-------- Given data --------

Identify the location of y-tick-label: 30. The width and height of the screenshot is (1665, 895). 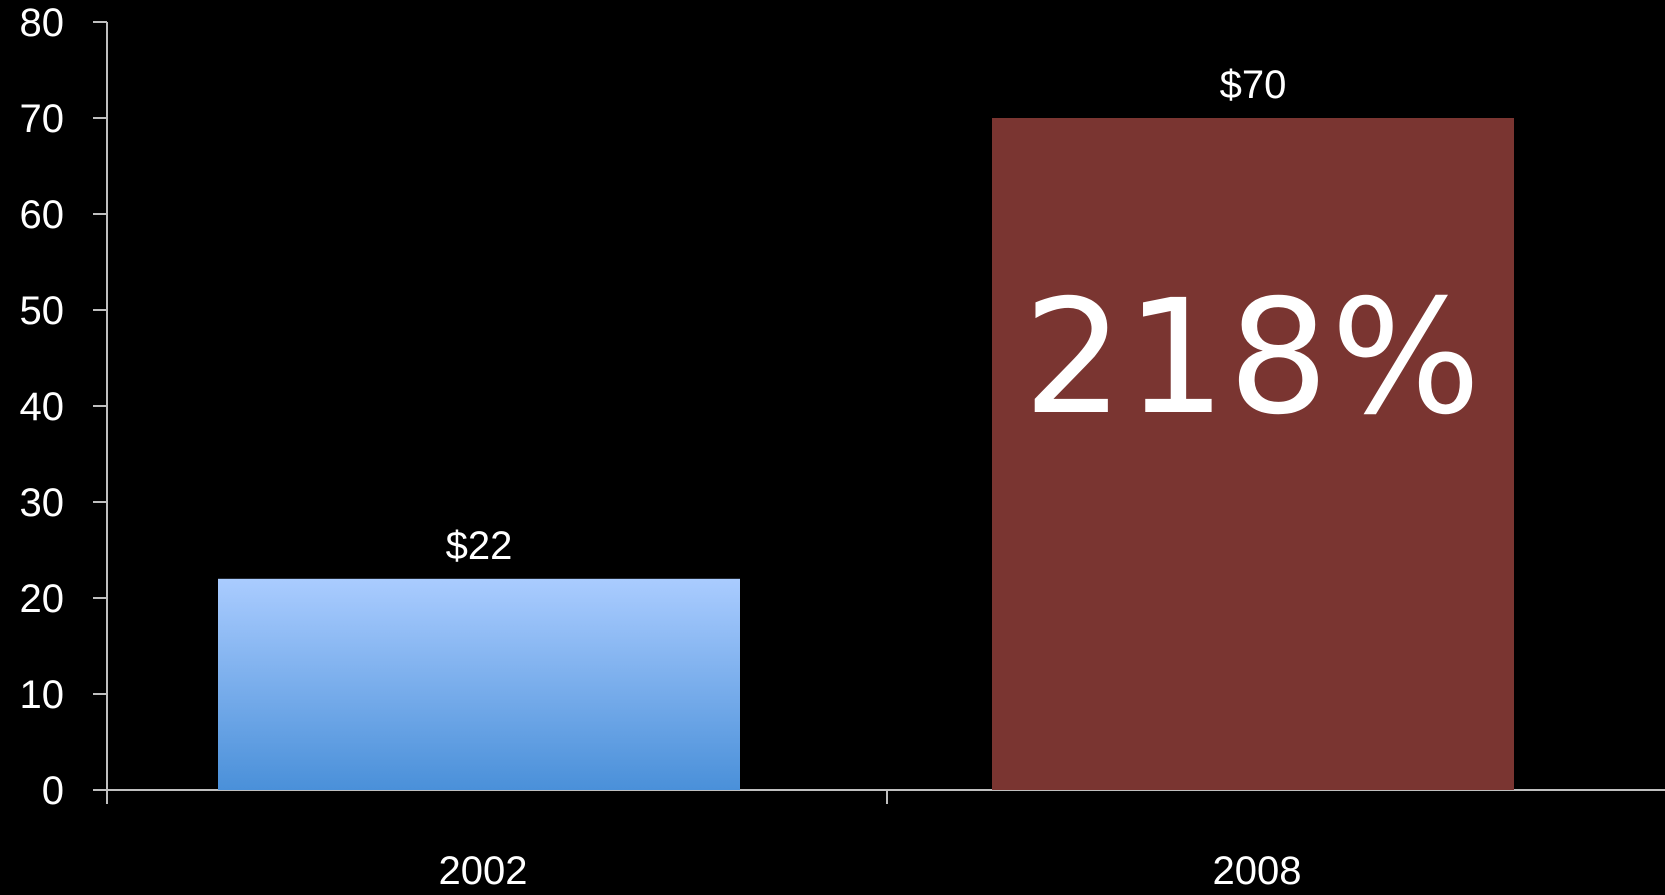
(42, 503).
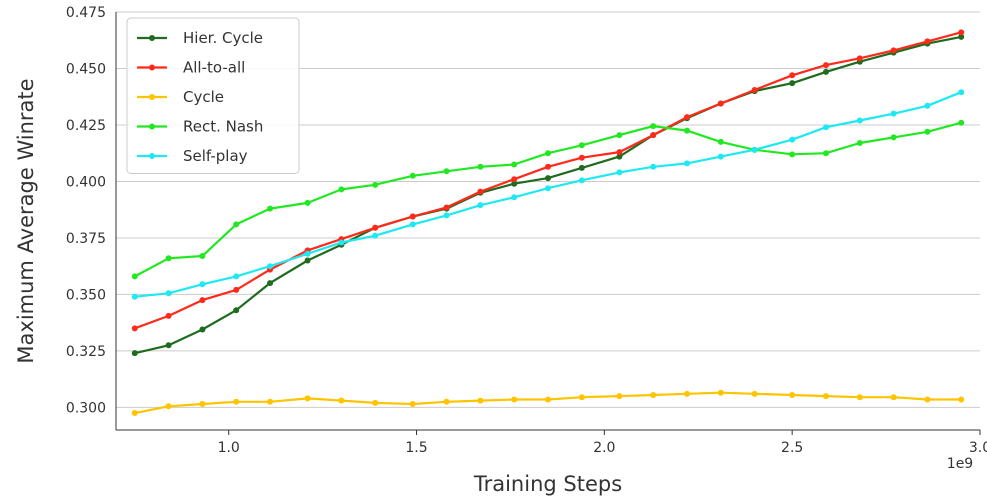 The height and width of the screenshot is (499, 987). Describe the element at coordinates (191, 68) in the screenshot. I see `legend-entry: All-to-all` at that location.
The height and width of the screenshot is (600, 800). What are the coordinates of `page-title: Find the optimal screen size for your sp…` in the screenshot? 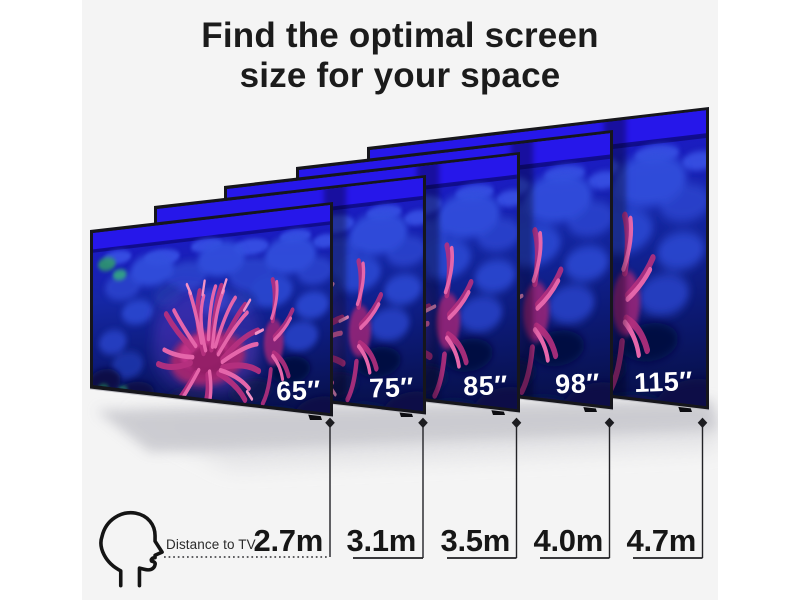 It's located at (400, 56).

--------
-------- Given data --------

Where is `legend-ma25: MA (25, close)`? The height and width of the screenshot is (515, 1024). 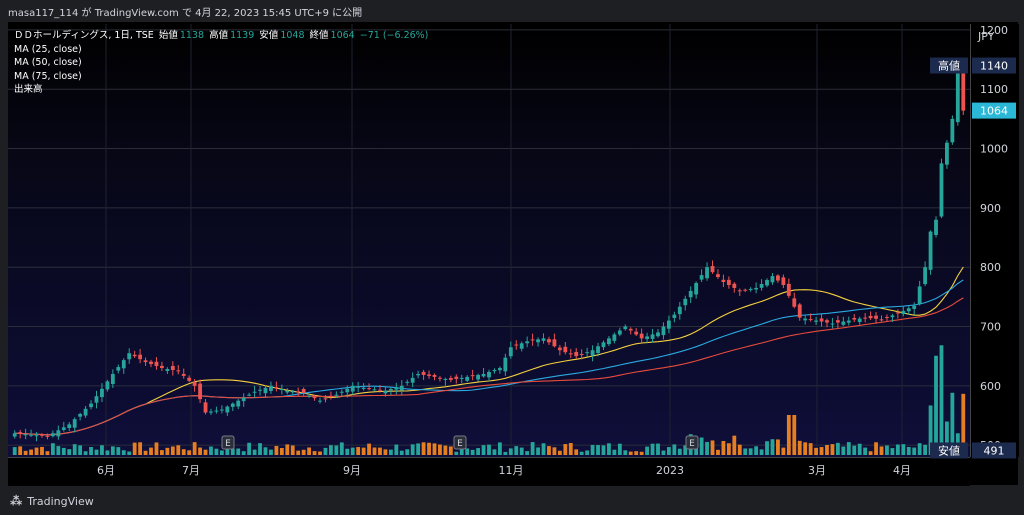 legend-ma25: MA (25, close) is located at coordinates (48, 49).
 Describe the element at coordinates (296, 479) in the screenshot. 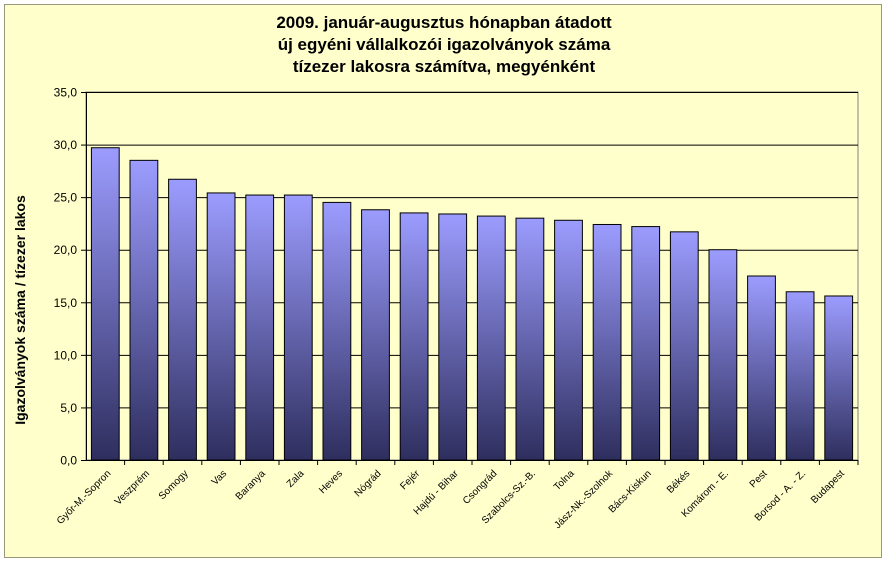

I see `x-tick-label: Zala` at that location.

--------

• **Task directions**:
Please render the records as a numbered list, from the line containing "Identify the location" through the line containing "The height and width of the screenshot is (499, 987).", both included. Skip blank lines and leave out the pictures.

• **Response to this task**:
1. Identify the location of y-tick-label: 30. The width and height of the screenshot is (1665, 895). 
2. (42, 503).
3.  The height and width of the screenshot is (499, 987). Describe the element at coordinates (191, 68) in the screenshot. I see `legend-entry: All-to-all` at that location.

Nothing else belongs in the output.